#### Given exercise
Copy out all of the data below, swapping every "computer-use agent" for "desktop assistant" and leaving the rest untouched.
────────
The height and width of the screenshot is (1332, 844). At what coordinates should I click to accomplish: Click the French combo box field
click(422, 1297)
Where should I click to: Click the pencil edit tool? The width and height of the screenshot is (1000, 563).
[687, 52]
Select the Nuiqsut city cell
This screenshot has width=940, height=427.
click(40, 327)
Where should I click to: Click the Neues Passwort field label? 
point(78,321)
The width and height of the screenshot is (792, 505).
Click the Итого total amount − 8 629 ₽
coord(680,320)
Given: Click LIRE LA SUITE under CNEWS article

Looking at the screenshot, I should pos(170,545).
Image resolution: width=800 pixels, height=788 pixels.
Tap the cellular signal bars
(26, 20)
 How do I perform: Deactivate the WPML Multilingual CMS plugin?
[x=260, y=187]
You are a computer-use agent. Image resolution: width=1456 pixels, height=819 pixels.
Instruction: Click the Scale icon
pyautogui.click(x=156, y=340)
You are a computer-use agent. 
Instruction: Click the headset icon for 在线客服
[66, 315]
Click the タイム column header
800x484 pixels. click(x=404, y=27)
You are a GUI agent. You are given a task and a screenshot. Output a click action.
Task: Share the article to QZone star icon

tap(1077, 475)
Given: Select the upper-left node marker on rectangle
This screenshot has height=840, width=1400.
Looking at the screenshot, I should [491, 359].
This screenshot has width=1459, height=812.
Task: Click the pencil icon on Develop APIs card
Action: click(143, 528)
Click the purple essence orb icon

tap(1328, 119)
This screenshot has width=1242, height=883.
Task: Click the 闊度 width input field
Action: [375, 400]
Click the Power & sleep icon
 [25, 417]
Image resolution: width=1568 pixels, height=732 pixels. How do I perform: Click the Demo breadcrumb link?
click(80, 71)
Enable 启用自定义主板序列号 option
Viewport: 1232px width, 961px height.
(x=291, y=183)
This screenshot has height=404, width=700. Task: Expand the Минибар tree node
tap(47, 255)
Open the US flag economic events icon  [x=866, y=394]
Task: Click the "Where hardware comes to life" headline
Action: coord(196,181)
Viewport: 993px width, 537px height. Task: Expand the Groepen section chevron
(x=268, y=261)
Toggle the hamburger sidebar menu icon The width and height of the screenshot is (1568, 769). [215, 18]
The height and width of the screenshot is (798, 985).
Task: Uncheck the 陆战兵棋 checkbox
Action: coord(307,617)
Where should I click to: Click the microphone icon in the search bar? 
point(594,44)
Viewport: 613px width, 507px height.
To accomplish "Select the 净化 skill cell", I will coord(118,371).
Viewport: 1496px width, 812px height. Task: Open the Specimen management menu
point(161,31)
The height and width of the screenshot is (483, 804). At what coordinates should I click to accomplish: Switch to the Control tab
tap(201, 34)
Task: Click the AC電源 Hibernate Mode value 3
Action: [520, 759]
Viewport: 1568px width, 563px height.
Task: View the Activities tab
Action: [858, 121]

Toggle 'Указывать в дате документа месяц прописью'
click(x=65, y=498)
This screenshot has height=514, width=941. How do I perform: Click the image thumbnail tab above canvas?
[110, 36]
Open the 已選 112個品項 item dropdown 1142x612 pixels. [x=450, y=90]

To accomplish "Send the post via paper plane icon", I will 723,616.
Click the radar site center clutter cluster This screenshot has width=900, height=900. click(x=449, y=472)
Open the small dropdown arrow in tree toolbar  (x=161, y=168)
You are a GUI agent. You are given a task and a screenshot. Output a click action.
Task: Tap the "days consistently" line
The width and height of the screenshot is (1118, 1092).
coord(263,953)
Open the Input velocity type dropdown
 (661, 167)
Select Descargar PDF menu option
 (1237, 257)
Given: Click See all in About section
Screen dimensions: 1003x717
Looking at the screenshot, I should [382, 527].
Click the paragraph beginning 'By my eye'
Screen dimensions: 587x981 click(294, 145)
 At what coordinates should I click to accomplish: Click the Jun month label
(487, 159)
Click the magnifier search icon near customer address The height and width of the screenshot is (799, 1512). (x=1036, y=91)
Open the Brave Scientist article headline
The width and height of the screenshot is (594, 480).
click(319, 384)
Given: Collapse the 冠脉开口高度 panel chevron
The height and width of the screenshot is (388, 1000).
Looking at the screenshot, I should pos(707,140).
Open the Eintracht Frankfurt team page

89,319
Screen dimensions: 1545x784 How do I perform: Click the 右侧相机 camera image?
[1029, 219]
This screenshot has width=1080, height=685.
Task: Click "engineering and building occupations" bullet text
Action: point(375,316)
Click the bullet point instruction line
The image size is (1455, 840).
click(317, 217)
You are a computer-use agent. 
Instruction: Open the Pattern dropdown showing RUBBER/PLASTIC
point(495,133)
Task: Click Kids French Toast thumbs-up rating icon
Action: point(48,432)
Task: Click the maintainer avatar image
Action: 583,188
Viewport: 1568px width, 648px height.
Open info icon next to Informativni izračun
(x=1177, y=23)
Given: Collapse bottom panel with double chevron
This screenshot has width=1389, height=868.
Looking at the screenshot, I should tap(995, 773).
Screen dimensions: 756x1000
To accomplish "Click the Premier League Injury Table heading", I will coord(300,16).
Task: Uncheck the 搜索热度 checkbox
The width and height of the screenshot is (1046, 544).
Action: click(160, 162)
────────
#### Answer to the problem
The height and width of the screenshot is (1332, 844). At what coordinates should I click to accomplish: Click the French combo box field
click(422, 1297)
Where should I click to: Click the pencil edit tool? The width and height of the screenshot is (1000, 563).
[687, 52]
Select the Nuiqsut city cell
This screenshot has width=940, height=427.
click(40, 327)
Where should I click to: Click the Neues Passwort field label? 
point(78,321)
The width and height of the screenshot is (792, 505).
Click the Итого total amount − 8 629 ₽
coord(680,320)
Given: Click LIRE LA SUITE under CNEWS article

Looking at the screenshot, I should pos(170,545).
Image resolution: width=800 pixels, height=788 pixels.
Tap the cellular signal bars
(26, 20)
 How do I perform: Deactivate the WPML Multilingual CMS plugin?
[x=260, y=187]
You are a desktop assistant. Image resolution: width=1456 pixels, height=819 pixels.
Instruction: Click the Scale icon
pyautogui.click(x=156, y=340)
You are a desktop assistant. 
Instruction: Click the headset icon for 在线客服
[66, 315]
Click the タイム column header
800x484 pixels. click(x=404, y=27)
You are a GUI agent. You are given a task and a screenshot. Output a click action.
Task: Share the article to QZone star icon

tap(1077, 475)
Given: Select the upper-left node marker on rectangle
This screenshot has height=840, width=1400.
Looking at the screenshot, I should [491, 359].
This screenshot has width=1459, height=812.
Task: Click the pencil icon on Develop APIs card
Action: click(143, 528)
Click the purple essence orb icon

tap(1328, 119)
This screenshot has width=1242, height=883.
Task: Click the 闊度 width input field
Action: [375, 400]
Click the Power & sleep icon
 [25, 417]
Image resolution: width=1568 pixels, height=732 pixels. How do I perform: Click the Demo breadcrumb link?
click(80, 71)
Enable 启用自定义主板序列号 option
Viewport: 1232px width, 961px height.
(x=291, y=183)
This screenshot has height=404, width=700. Task: Expand the Минибар tree node
tap(47, 255)
Open the US flag economic events icon  [x=866, y=394]
Task: Click the "Where hardware comes to life" headline
Action: coord(196,181)
Viewport: 993px width, 537px height. Task: Expand the Groepen section chevron
(x=268, y=261)
Toggle the hamburger sidebar menu icon The width and height of the screenshot is (1568, 769). [215, 18]
The height and width of the screenshot is (798, 985).
Task: Uncheck the 陆战兵棋 checkbox
Action: coord(307,617)
Where should I click to: Click the microphone icon in the search bar? 
point(594,44)
Viewport: 613px width, 507px height.
To accomplish "Select the 净化 skill cell", I will coord(118,371).
Viewport: 1496px width, 812px height. Task: Open the Specimen management menu
point(161,31)
The height and width of the screenshot is (483, 804). At what coordinates should I click to accomplish: Switch to the Control tab
tap(201, 34)
Task: Click the AC電源 Hibernate Mode value 3
Action: [520, 759]
Viewport: 1568px width, 563px height.
Task: View the Activities tab
Action: [858, 121]

Toggle 'Указывать в дате документа месяц прописью'
click(x=65, y=498)
This screenshot has height=514, width=941. How do I perform: Click the image thumbnail tab above canvas?
[110, 36]
Open the 已選 112個品項 item dropdown 1142x612 pixels. [x=450, y=90]

To accomplish "Send the post via paper plane icon", I will 723,616.
Click the radar site center clutter cluster This screenshot has width=900, height=900. click(x=449, y=472)
Open the small dropdown arrow in tree toolbar  (x=161, y=168)
You are a GUI agent. You are given a task and a screenshot. Output a click action.
Task: Tap the "days consistently" line
The width and height of the screenshot is (1118, 1092).
coord(263,953)
Open the Input velocity type dropdown
 (661, 167)
Select Descargar PDF menu option
 (1237, 257)
Given: Click See all in About section
Screen dimensions: 1003x717
Looking at the screenshot, I should [382, 527].
Click the paragraph beginning 'By my eye'
Screen dimensions: 587x981 click(294, 145)
 At what coordinates should I click to accomplish: Click the Jun month label
(487, 159)
Click the magnifier search icon near customer address The height and width of the screenshot is (799, 1512). (x=1036, y=91)
Open the Brave Scientist article headline
The width and height of the screenshot is (594, 480).
click(319, 384)
Given: Collapse the 冠脉开口高度 panel chevron
The height and width of the screenshot is (388, 1000).
Looking at the screenshot, I should pos(707,140).
Open the Eintracht Frankfurt team page

89,319
Screen dimensions: 1545x784 How do I perform: Click the 右侧相机 camera image?
[1029, 219]
This screenshot has width=1080, height=685.
Task: Click "engineering and building occupations" bullet text
Action: point(375,316)
Click the bullet point instruction line
The image size is (1455, 840).
click(317, 217)
You are a desktop assistant. 
Instruction: Open the Pattern dropdown showing RUBBER/PLASTIC
point(495,133)
Task: Click Kids French Toast thumbs-up rating icon
Action: point(48,432)
Task: Click the maintainer avatar image
Action: 583,188
Viewport: 1568px width, 648px height.
Open info icon next to Informativni izračun
(x=1177, y=23)
Given: Collapse bottom panel with double chevron
This screenshot has width=1389, height=868.
Looking at the screenshot, I should tap(995, 773).
Screen dimensions: 756x1000
To accomplish "Click the Premier League Injury Table heading", I will coord(300,16).
Task: Uncheck the 搜索热度 checkbox
The width and height of the screenshot is (1046, 544).
Action: click(160, 162)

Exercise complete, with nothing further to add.